On a related subject, I don't like Neil's plan if it causes the array to be
degraded, since while degraded, if another disk has a bad block the array
then goes off-line.  Not a good plan IMO.

I also never said a full re-sync, I was referring to correcting the bad
block(s).  And 1000 bad blocks!  I have never had 2 on the same disk at the
same time.  AFAIK.  I would agree that 1000 would put a strain on the
system!  Normally only 1 block is bad at a time IMO.  However, I guess it is
possible to have a full track go bad.  Sometime in the past I have said
there should be a threshold on the number of bad blocks allowed.  Once the
threshold is reached, the disk should be assumed bad, or at least failing,
and should be replaced.  I would also say the bad block repair should have a
speed limit so the effect on the overall system is minimized.  Maybe only
allow it to repair 1 bad block per minute.  (a configurable parameter).  But
your 1000 bad block example would take almost 17 hours.

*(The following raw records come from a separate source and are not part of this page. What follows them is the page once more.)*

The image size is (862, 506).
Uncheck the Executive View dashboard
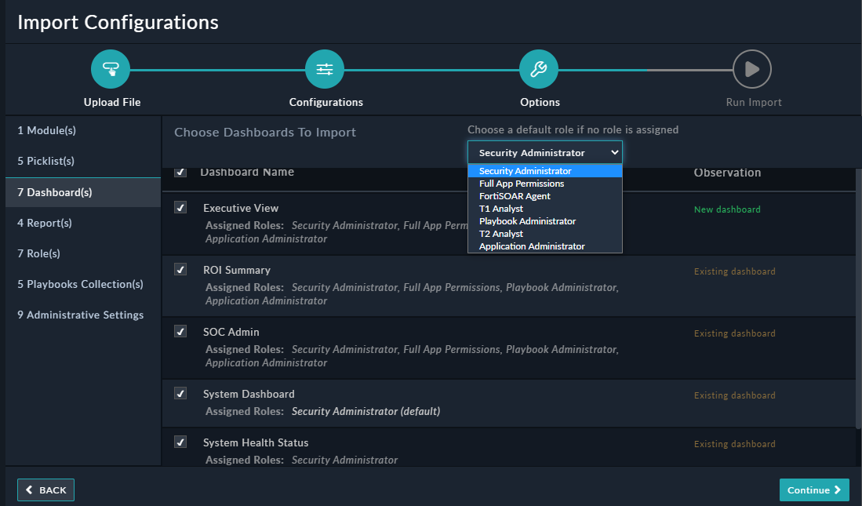[x=180, y=206]
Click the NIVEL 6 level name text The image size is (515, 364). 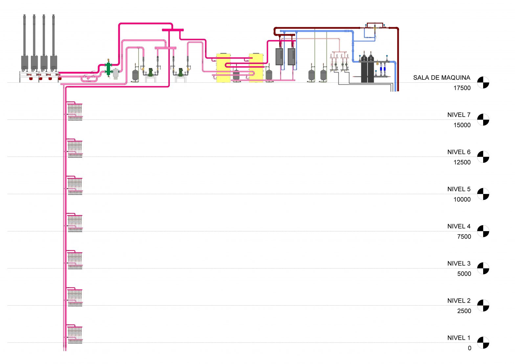pos(459,152)
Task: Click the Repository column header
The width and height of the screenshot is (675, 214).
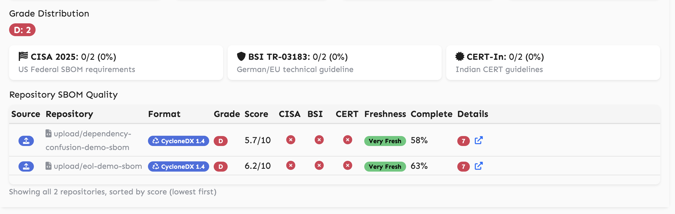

I think 1000 bad blocks at one time is an indication you have a head
failure.  In that case, the disk is bad.

Does anyone know how many spare blocks are on a disk?
My worse disk has 28 relocated bad blocks.

Guy

-----Original Message-----
From: linux-raid-owner@xxxxxxxxxxxxxxx
[mailto:linux-raid-owner@xxxxxxxxxxxxxxx] On Behalf Of Molle Bestefich
Sent: Wednesday, March 02, 2005 7:05 AM
To: Guy
Cc: linux-raid@xxxxxxxxxxxxxxx
Subject: Re: Joys of spare disks!

Hm..  I said partial resync, because a full resync would be a waste of
time if it's just a thousand sectors or so that needs to be relocated.
 Anyhow.

There's no overhead to the application with the (theoretically
"partial") degraded mode, since it happens in parallel.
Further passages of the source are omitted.